Following my palate as much as the map, I ventured to the Medoc, a region rightly renowned for its rich red wines. The village of Bages in Pauillac has been beautifully restored and is becoming quite a centre for oenotourism.

The centrepiece of the village is Cordeillan Bages (www.jmcazes.com; from €279), the kind of chateau that looks so manageable in size that any one of us would be delighted to move in tomorrow. The golden stone buildings — including a photogenic tower — surround immaculately kept gardens and a pool, and beyond that the lines of vines seem to stretch for miles.

Today, Cordeillan Bages is a family owned boutique hotel, part of the celebrated Relais & Chateaux group. The decor is an eclectic mix of medieval, 1930s vintage, and contemporary design, with strong prints and vibrant flowers. Natural light flows through the rooms thanks to large sash windows, and the light is emphasized further by striking mirrors situated above the mantelpieces.

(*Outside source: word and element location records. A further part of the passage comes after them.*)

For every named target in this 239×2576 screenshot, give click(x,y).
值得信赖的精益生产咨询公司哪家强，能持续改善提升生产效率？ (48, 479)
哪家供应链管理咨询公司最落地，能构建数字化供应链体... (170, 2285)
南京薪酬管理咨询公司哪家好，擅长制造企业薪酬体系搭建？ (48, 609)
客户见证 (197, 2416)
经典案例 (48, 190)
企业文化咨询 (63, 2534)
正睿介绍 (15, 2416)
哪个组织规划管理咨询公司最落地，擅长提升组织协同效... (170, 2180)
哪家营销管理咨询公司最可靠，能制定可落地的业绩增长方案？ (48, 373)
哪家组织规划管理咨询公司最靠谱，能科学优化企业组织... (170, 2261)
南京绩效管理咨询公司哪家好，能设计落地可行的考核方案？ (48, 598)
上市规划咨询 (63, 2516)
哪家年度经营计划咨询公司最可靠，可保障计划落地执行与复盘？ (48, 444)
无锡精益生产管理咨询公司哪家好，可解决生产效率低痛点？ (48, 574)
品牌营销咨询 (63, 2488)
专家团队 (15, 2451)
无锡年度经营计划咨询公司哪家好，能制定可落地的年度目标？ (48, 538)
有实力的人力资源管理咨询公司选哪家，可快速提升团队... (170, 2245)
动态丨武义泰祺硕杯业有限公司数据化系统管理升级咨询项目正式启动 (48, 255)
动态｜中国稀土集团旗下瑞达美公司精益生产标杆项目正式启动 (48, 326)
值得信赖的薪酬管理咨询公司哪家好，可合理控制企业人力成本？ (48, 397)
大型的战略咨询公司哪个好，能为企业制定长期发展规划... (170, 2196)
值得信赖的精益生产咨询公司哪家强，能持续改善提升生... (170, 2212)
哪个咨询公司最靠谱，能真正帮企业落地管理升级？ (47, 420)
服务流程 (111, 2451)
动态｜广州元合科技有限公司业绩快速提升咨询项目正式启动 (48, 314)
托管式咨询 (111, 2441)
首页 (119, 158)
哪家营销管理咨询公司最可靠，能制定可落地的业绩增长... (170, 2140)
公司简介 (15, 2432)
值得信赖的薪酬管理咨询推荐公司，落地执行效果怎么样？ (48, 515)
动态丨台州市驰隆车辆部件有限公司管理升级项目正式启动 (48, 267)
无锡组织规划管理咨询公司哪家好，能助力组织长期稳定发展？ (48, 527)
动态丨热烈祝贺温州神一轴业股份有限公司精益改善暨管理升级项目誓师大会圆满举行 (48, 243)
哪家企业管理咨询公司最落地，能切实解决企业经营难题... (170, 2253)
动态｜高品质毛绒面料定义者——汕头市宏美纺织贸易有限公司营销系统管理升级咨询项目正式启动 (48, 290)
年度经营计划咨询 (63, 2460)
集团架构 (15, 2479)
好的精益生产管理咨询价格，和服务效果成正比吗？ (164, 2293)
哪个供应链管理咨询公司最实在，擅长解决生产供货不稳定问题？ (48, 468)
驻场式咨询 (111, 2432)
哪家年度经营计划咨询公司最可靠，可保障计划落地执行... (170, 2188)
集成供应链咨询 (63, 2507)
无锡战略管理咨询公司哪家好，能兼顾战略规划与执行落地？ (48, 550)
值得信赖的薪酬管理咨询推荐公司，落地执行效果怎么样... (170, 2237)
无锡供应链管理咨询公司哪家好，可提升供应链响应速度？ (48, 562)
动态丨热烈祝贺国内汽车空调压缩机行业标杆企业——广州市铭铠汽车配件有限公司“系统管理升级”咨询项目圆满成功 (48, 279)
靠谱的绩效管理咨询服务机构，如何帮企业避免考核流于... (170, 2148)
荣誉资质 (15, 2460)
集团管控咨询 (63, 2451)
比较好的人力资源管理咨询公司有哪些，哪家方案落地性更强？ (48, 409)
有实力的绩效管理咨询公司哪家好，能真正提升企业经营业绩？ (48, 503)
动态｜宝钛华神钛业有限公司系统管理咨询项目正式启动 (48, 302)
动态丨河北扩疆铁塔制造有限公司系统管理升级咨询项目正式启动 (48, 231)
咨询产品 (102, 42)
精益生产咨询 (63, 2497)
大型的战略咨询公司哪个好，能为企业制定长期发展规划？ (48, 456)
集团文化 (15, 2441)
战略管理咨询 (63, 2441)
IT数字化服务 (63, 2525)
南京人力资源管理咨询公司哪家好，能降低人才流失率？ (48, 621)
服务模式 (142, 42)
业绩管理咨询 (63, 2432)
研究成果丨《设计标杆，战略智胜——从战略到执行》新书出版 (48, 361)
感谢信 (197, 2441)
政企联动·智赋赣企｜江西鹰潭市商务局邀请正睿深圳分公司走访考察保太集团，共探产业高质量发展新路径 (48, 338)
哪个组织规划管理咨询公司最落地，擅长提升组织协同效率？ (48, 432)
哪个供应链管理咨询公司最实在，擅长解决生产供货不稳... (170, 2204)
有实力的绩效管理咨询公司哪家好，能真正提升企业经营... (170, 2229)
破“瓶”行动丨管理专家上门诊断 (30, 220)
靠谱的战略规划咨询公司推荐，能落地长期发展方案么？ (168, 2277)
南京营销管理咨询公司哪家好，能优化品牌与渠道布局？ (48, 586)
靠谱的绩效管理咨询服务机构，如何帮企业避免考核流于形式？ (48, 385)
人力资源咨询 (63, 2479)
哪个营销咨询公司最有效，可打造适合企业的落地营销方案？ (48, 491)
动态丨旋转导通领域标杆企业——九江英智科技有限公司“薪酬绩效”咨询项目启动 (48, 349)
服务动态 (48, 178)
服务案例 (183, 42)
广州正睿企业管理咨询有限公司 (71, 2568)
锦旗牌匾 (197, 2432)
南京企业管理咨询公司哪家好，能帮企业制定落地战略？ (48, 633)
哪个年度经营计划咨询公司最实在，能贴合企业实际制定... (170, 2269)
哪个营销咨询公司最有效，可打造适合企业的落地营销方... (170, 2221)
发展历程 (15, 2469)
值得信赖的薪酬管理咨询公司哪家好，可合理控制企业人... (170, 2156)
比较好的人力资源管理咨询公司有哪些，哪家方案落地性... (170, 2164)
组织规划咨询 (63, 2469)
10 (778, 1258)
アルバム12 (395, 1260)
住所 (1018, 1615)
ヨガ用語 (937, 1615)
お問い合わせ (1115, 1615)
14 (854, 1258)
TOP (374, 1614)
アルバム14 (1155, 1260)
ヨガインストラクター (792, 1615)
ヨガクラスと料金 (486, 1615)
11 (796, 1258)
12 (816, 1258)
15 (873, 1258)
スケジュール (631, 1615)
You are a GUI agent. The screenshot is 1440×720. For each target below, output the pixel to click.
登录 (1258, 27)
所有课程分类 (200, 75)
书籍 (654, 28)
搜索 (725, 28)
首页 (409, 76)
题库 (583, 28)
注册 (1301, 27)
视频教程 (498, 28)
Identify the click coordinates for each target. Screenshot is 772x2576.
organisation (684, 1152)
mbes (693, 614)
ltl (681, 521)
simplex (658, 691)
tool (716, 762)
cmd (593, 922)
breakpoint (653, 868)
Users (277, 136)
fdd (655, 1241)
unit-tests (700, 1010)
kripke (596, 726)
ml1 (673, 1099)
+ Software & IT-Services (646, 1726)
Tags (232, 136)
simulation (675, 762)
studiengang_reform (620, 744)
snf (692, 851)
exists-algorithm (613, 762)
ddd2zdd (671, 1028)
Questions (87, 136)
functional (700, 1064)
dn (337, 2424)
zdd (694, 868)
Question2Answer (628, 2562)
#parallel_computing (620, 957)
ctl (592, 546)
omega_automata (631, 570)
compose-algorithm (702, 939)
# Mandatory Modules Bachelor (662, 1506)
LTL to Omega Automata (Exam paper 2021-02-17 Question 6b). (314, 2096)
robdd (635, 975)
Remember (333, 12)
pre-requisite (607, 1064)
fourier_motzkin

The pleasure of wine is not just in its drinking but in the way it can be paired with food and enjoyed with friends. It should come as no surprise, then, that Cordeillan Bages’ Executive Chef has won a Michelin star for his restaurant, triumphantly blending local, seasonal ingredients into mouthwatering — and often remarkably beautiful — creations.

We picked up a pair of electric bikes in Bages’ central square and cycled the quarter of an hour or so along the road to Château Pichon Baron (www.pichonbaron.com), producers of one of the most celebrated Grand Crus in Medoc. The chateau — magnificent even from the road, but sadly now uninhabited — is the kind of palatial residence of which every Disney princess surely dreams. Its picture postcard facade has turrets, an impressive stone staircase to the main door, and a vast drive where you could park a dozen gilded carriages plus horses. The building is flanked by two equally remarkable modern structures, which house the winery and were built to the winning designs of an architectural competition.

At Pichon Baron, the magic happens in two places: in the vineyards where the grapes are grown, and underground. The cavernous winery is Tardis like: only a fraction of it is visible from the drive. Guide Marion shares its wonders with visitors only by appointment, but it is well worth booking a tour in advance. Over the course of an hour or so you move steadily from the fermentation room dominated by huge steel vats to the cool cellars filled with endless oak barrels. It is here that the best wines are aged. A visit without the opportunity to try the nectar made here would be a tragedy, so of course the tour concludes with a horizontal tasting of four different fine wines produced by Pichon Baron.

The cycle back to Bages is considerably more wobbly than the outward journey, but at a slower pace you have ample time to enjoy the views. Window shopping is certainly in order: if money was no object, which chateau would you want to be yours?